> _Exercise aim_:
Write out the whole Easter week reflection below, word for word.

------ Quoted passage ------

This is Easter week. Last Sunday was Palm Sunday, this coming Sunday will be Resurrection Sunday, and in between the two Sundays is Crucifixion Friday, or what the world calls Good Friday.
Palm Sunday, Crucifixion Friday, and Resurrection Sunday. Probably the three most important days of the whole year on the Christian calendar.
Some people think Christmas is the most important time of year for Christians, but without Easter, Christmas is meaningless.
I’m grateful for all these holidays, because Christ’s whole purpose in coming to earth in the first place was to go to the cross and die for my sins. And because He did it without sinning Himself, He was able to defeat, even cheat, death, so God resurrected Him after He’d been dead for three days.
I think God regards suffering, and the suffering of Christ in particular, as beautiful. The reason for this is that suffering builds character,
Christ, in the days when he was a man on earth, appealed to the one who could save him from death in desperate prayer and the agony of tears. His prayers were heard; he was freed from his shrinking from death but, Son though he was, he had to prove the meaning of obedience through all that he suffered. Then, when he had been proved the perfect Son, he became the source of eternal salvation to all who should obey him, being now recognised by God himself as High Priest after the order of Melchizedek. ~ Hebrews 5:7-8, J.B. Phillips New Testament.
I’ve long believed that God is much more interested in the development of our character than He is in our happiness, and suffering is one big way He works to accomplish that. And the very best example of this is Christ Himself, as is demonstrated in Hebrews 5:7-8, quoted above.

------ Supplied material ------

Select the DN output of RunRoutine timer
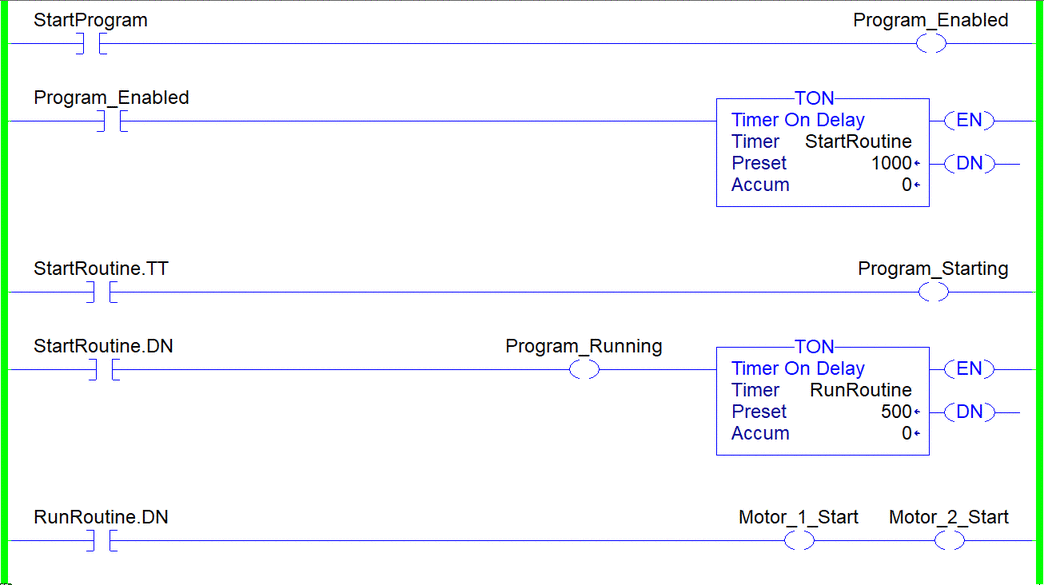Image resolution: width=1044 pixels, height=585 pixels. (x=969, y=412)
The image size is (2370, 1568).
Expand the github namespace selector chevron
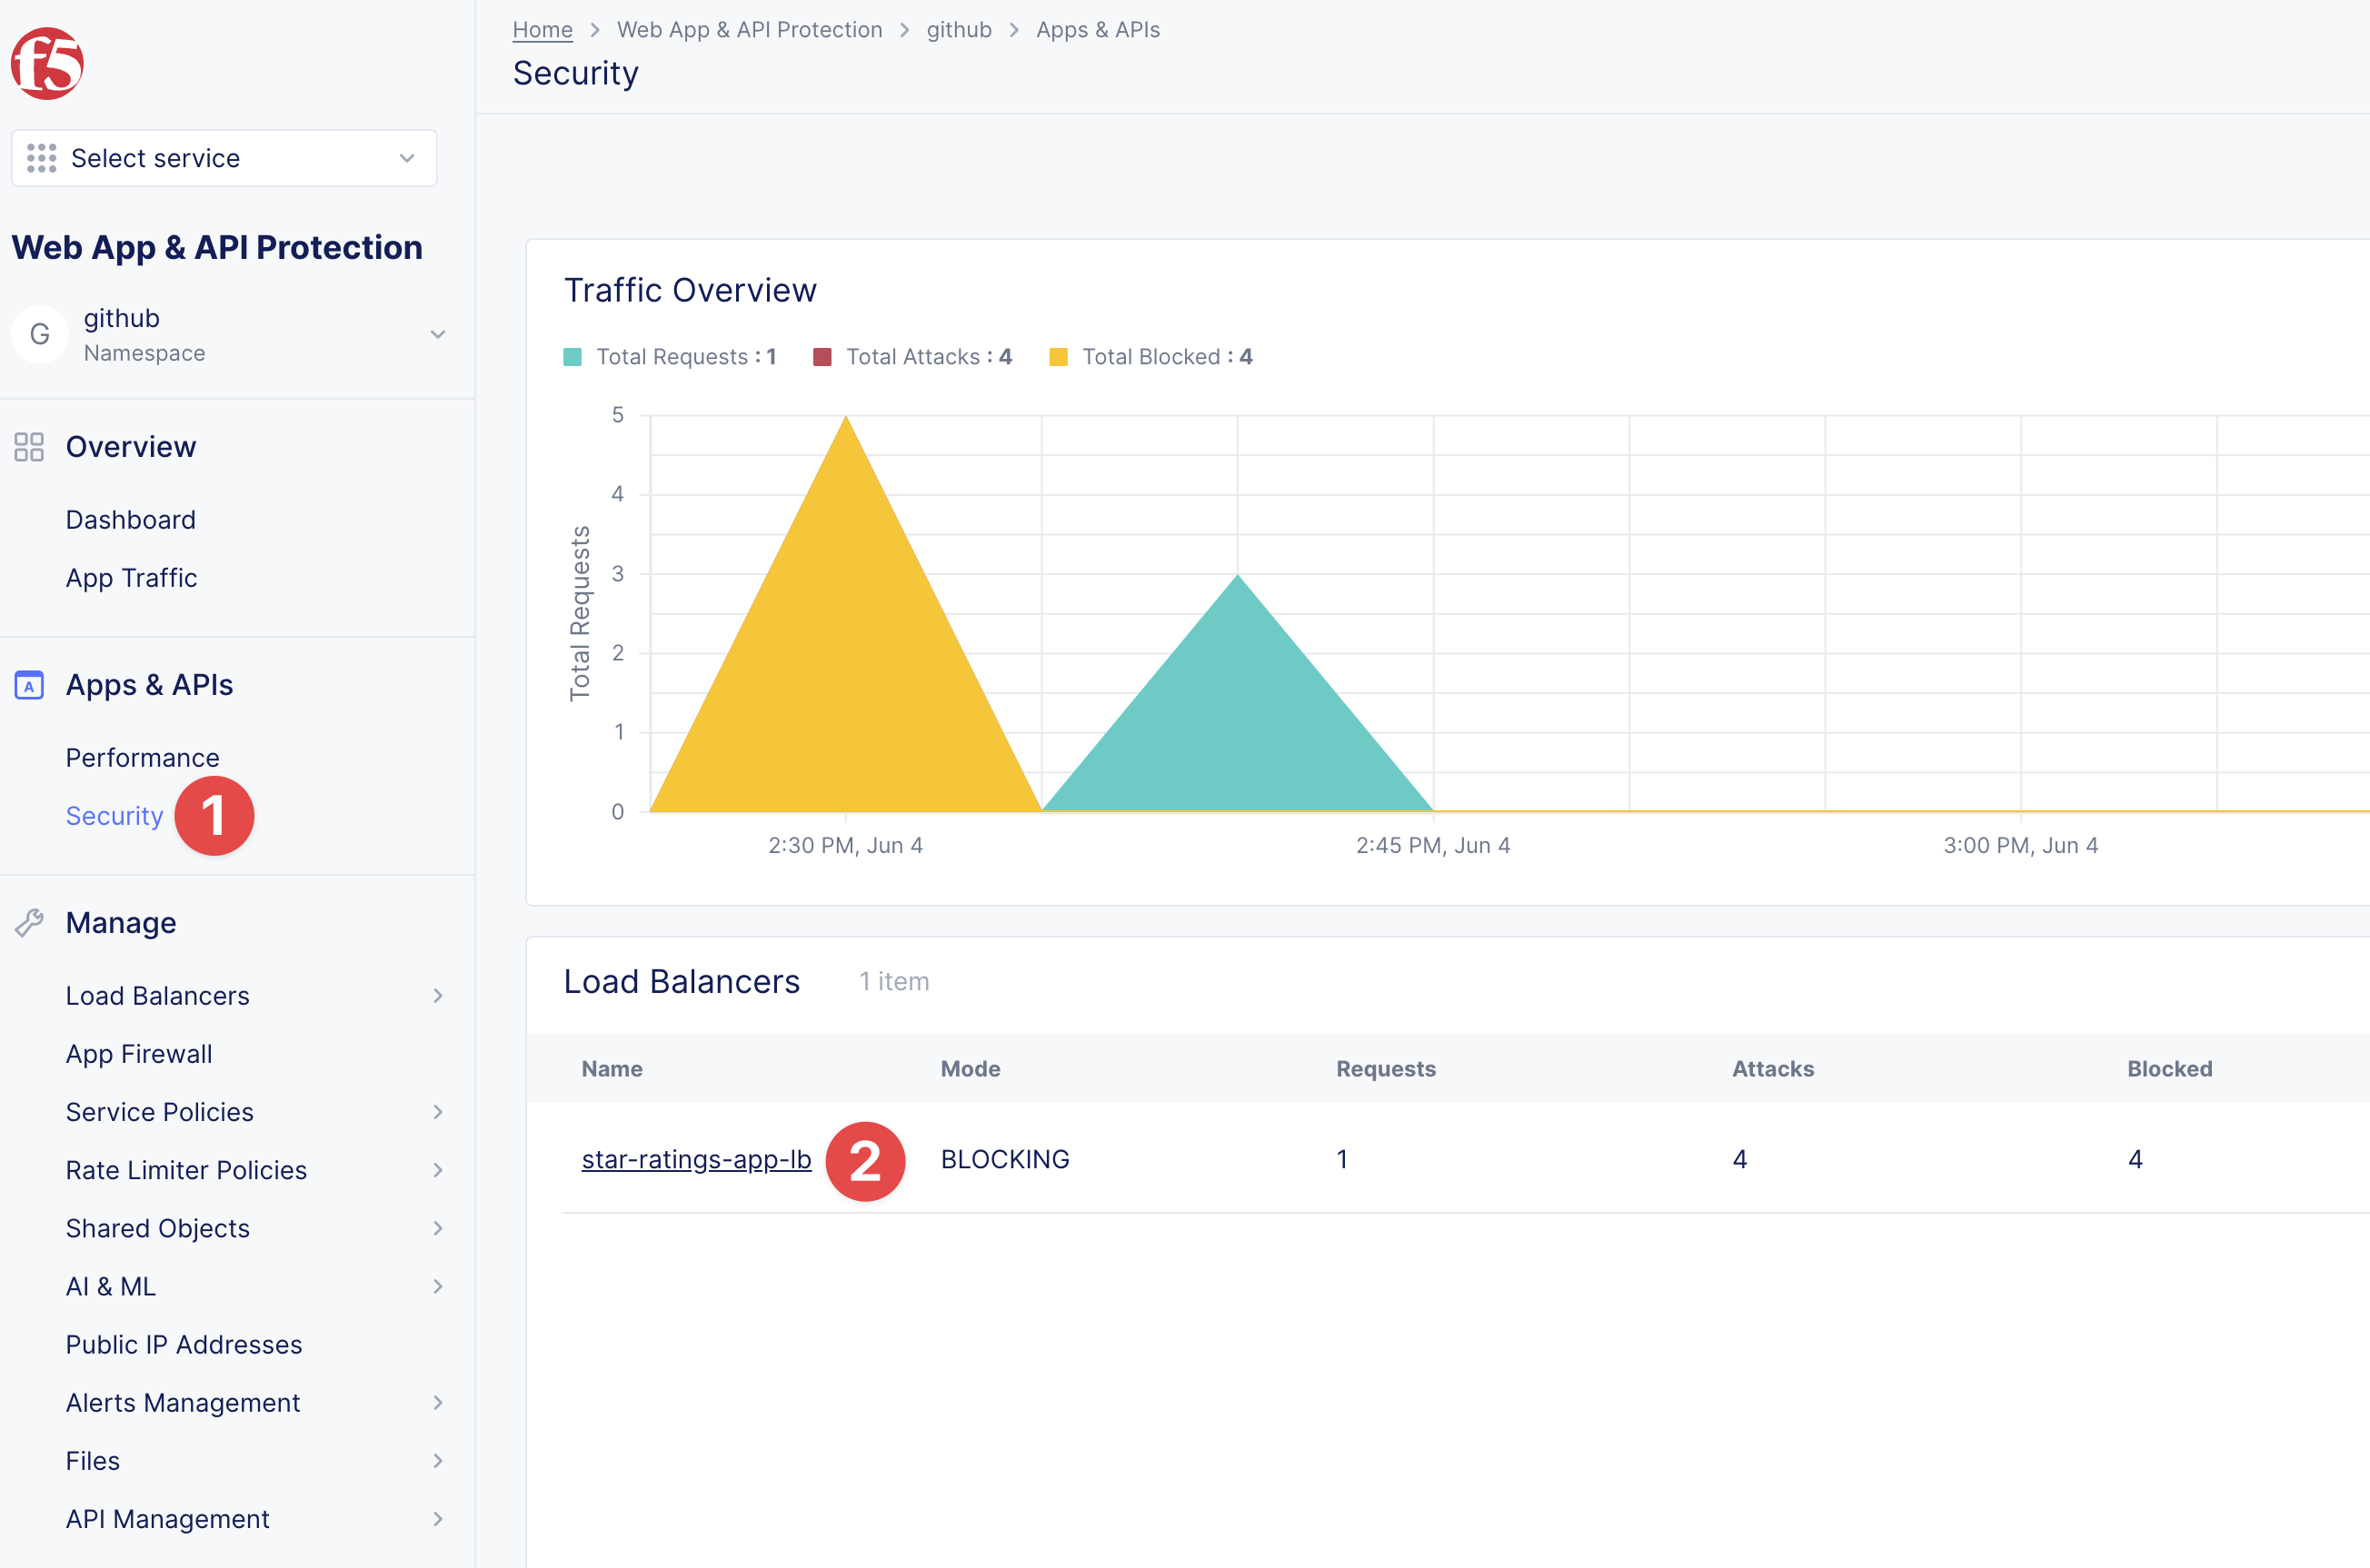coord(437,334)
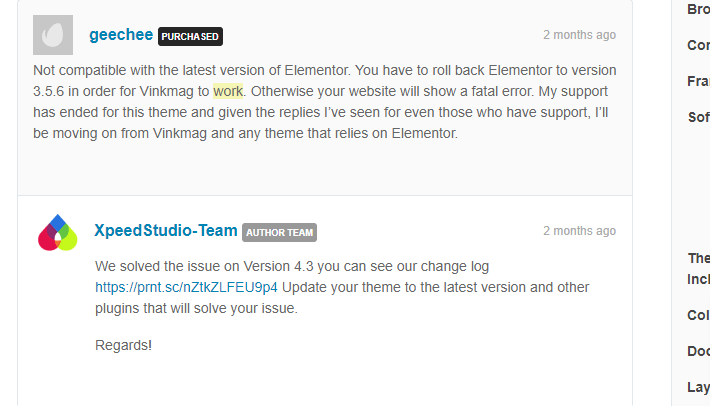Click the truncated 'Lay' sidebar label
The height and width of the screenshot is (406, 710).
coord(698,387)

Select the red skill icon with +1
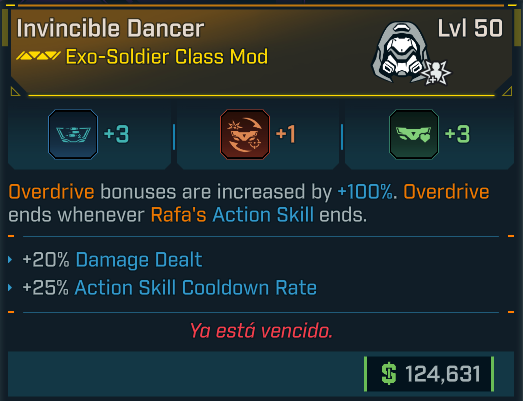(x=245, y=134)
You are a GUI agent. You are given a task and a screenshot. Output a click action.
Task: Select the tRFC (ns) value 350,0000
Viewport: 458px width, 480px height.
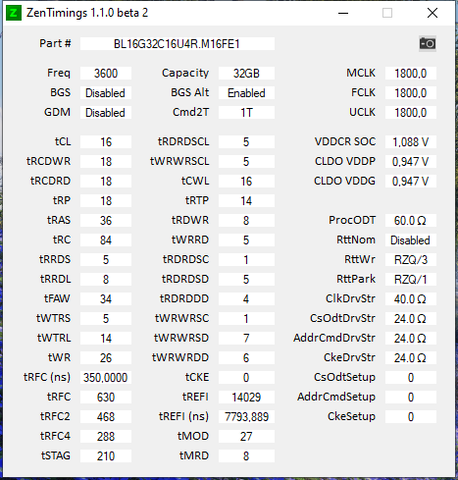pos(106,378)
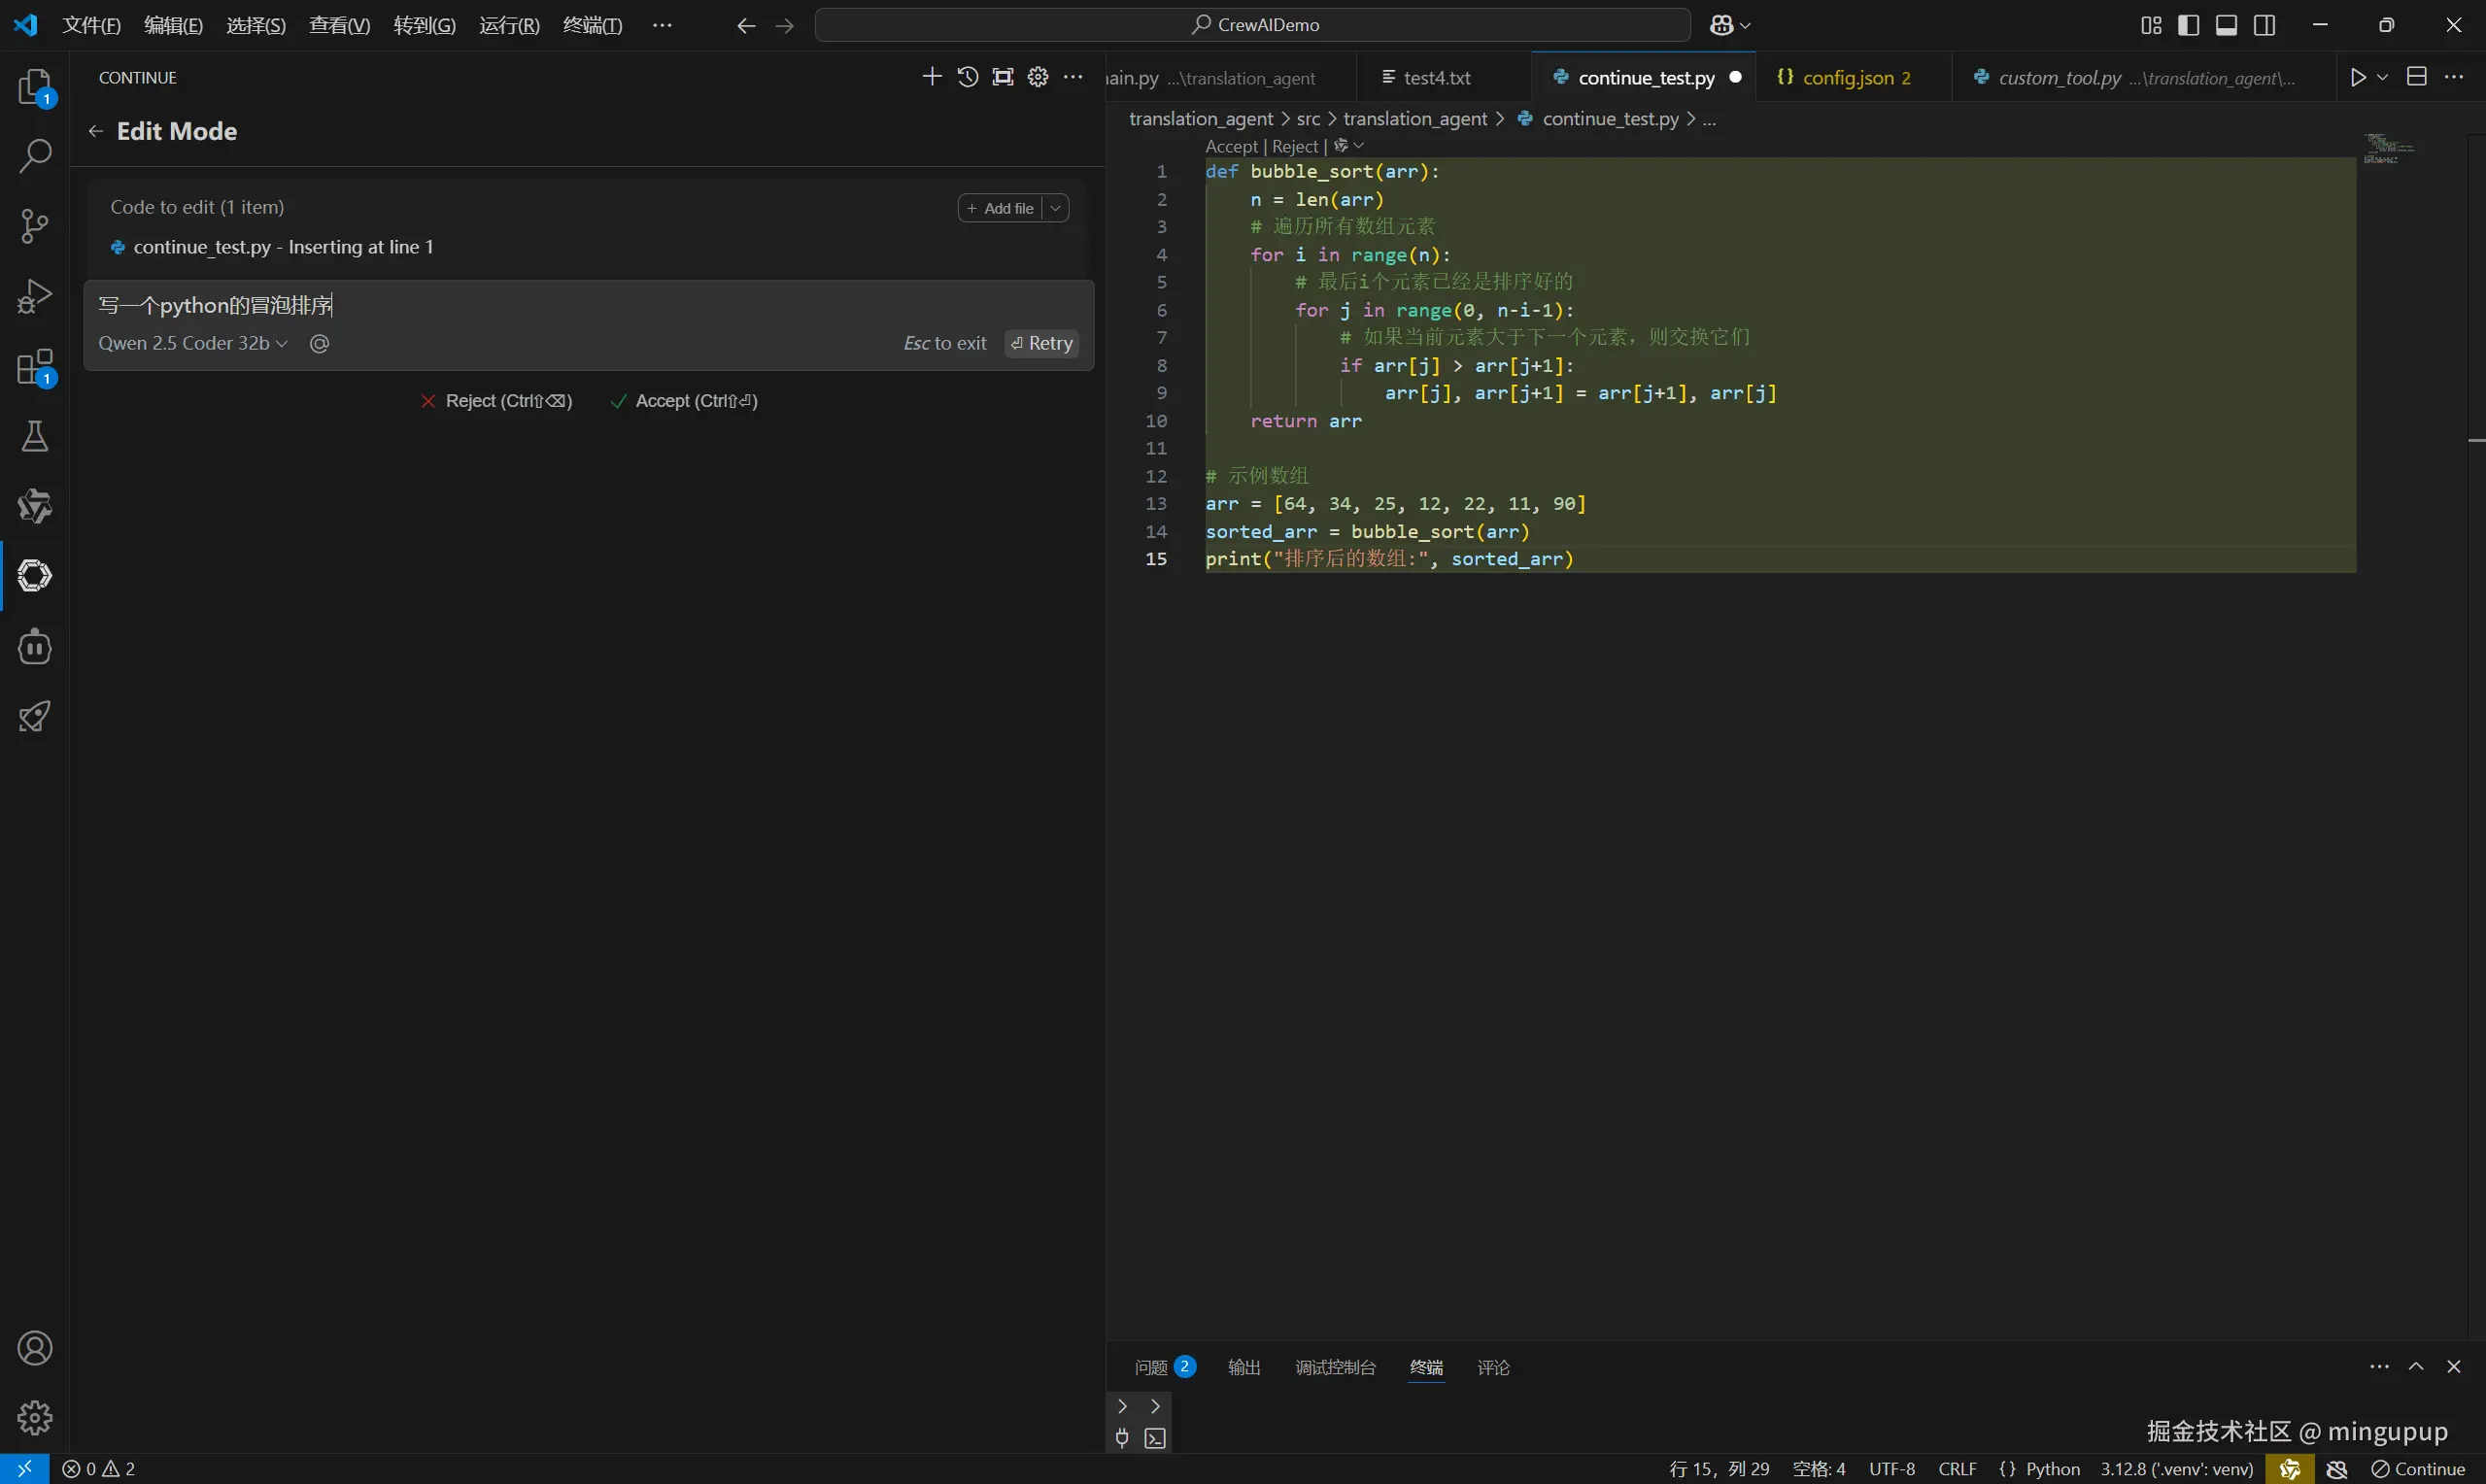This screenshot has width=2486, height=1484.
Task: Click the Retry button
Action: click(1041, 343)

------

> _The answer_:
This is Easter week. Last Sunday was Palm Sunday, this coming Sunday will be Resurrection Sunday, and in between the two Sundays is Crucifixion Friday, or what the world calls Good Friday.
Palm Sunday, Crucifixion Friday, and Resurrection Sunday. Probably the three most important days of the whole year on the Christian calendar.
Some people think Christmas is the most important time of year for Christians, but without Easter, Christmas is meaningless.
I’m grateful for all these holidays, because Christ’s whole purpose in coming to earth in the first place was to go to the cross and die for my sins. And because He did it without sinning Himself, He was able to defeat, even cheat, death, so God resurrected Him after He’d been dead for three days.
I think God regards suffering, and the suffering of Christ in particular, as beautiful. The reason for this is that suffering builds character,
Christ, in the days when he was a man on earth, appealed to the one who could save him from death in desperate prayer and the agony of tears. His prayers were heard; he was freed from his shrinking from death but, Son though he was, he had to prove the meaning of obedience through all that he suffered. Then, when he had been proved the perfect Son, he became the source of eternal salvation to all who should obey him, being now recognised by God himself as High Priest after the order of Melchizedek. ~ Hebrews 5:7-8, J.B. Phillips New Testament.
I’ve long believed that God is much more interested in the development of our character than He is in our happiness, and suffering is one big way He works to accomplish that. And the very best example of this is Christ Himself, as is demonstrated in Hebrews 5:7-8, quoted above.